I took the elevator to the fifth, the editorial floor, and walked around a couple of corners to the library. I asked a clerk who'd done favours for me in the past for the news clippings on Ace Disposal Services. She punched into the wall of big mechanical drawers where all
Star
stories are filed in brown envelopes in tidy alphabetical order. Nope, she said, nothing under Ace Disposal. I asked her to try disposal services. Drew another blank. Waste? Zip. Garbage? Bingo city.

It wasn't much. I sat at a table in the library and read a two-part series from six months earlier about organized crime and the garbage business. The lead paragraph in part one announced mighty revelations to follow, but what the series delivered was a few thousand words of generalities. It leaned on those two familiar dancing partners, unnamed sources and police spokesmen. Unnamed sources disclosed that crime syndicates, looking to launder their profits from drugs, loan-sharking, strippers, and the like, were dropping money into the private garbage industry. Police spokesmen hinted at signs of gang infiltration of said industry. No specifics, no numbers.
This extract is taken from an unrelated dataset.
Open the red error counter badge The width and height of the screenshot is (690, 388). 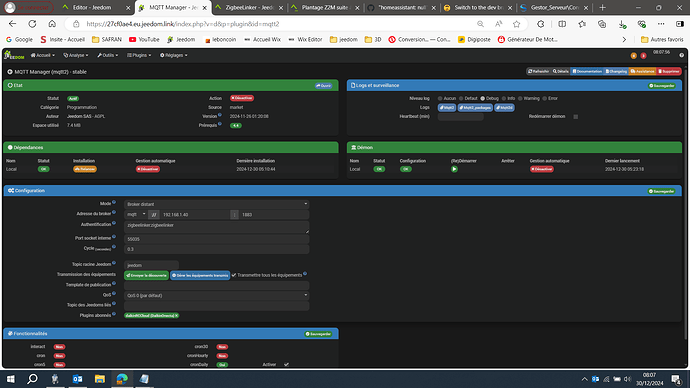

Ace Disposal made the series twice, both times as “the largest company in the garbage field in Toronto.” Period.

The byline on the stories read Ray Griffin, and I went looking for him in the city room. A copy girl steered me to the section of the floor where feature writers hang their hats, the ones with “press” in the brims. Griffin, the copy girl said, was the sharp dresser. She giggled when she said it.

Griffin had his feet up on a desk just like an old-timey reporter, except there was a computer terminal beside the desk and he was young, in his late twenties. He had unwashed black hair, a droopy bandito moustache, and a large residue of acne scars on his face. He was wearing an emerald-green short-sleeved shirt, plaid Bermuda shorts, and sandals with a lot of strapping. I would have giggled too.

I introduced myself.

I said, “The garbage series seemed a little short on what you journalists call hard news.”

“The lawyers took the guts out of it,” Griffin said. He talked fast. “They've been nervous ever since the Mafia guy in Quebec won his libel case against a Montreal paper. But I'll go back to it. Another year or so, it'll make a hell of a story.”

“Some lawyers are like that,” I said.

“Aw shit, I had the stuff,” Griffin said, rushing his words. “I knew which guys belonged to which families, where their money came from originally, and where they went to scrub it up.”

“Grimaldi?” I said. “That one of your names? Charles Grimaldi?”

“I got all kinds of Grimaldis,” Griffin said.

He leaned over and opened a lower drawer of his desk without taking his sandals off the top. Nice feat of balance. He came up with two red file folders, put one on the desk and opened the other. It had a thick stack of pages of computer printouts held together perfectly squared with a large paper clip and six or seven stenographers' notebooks. He chose one notebook and turned through the pages. He was very methodical. The handwriting in the notebook was as rounded and legible as a private-school girl's.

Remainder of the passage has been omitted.